Dataset:
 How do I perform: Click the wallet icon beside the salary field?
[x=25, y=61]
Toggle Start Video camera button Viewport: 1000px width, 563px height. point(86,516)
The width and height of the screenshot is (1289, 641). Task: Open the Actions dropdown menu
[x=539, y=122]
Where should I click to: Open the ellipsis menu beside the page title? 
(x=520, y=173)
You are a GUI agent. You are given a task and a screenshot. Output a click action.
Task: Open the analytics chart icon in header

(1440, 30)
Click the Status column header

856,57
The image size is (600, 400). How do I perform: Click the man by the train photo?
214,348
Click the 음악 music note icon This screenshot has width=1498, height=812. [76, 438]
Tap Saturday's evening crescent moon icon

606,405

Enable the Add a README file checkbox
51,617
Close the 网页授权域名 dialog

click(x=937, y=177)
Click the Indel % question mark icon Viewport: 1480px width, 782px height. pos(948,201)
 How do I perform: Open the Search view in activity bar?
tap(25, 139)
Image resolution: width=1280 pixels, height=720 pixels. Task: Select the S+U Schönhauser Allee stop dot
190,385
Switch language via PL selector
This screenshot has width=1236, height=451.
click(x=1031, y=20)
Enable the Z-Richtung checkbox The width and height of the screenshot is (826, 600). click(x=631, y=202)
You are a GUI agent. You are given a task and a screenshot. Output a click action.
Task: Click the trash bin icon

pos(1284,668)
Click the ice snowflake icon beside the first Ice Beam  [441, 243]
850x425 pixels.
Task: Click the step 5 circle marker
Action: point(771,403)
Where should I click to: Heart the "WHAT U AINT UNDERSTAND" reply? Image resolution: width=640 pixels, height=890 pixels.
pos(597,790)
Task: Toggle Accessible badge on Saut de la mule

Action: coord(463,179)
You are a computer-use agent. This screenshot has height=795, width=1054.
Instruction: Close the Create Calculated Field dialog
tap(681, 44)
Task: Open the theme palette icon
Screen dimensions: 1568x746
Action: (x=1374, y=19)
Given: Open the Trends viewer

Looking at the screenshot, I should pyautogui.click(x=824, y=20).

Task objective: Write out exactly the lines that run from the one containing "Task: Open the theme palette icon" to the end of the records, both end lines included.

Solution to this exercise:
Task: Open the theme palette icon
Screen dimensions: 1568x746
Action: (x=1374, y=19)
Given: Open the Trends viewer

Looking at the screenshot, I should pyautogui.click(x=824, y=20).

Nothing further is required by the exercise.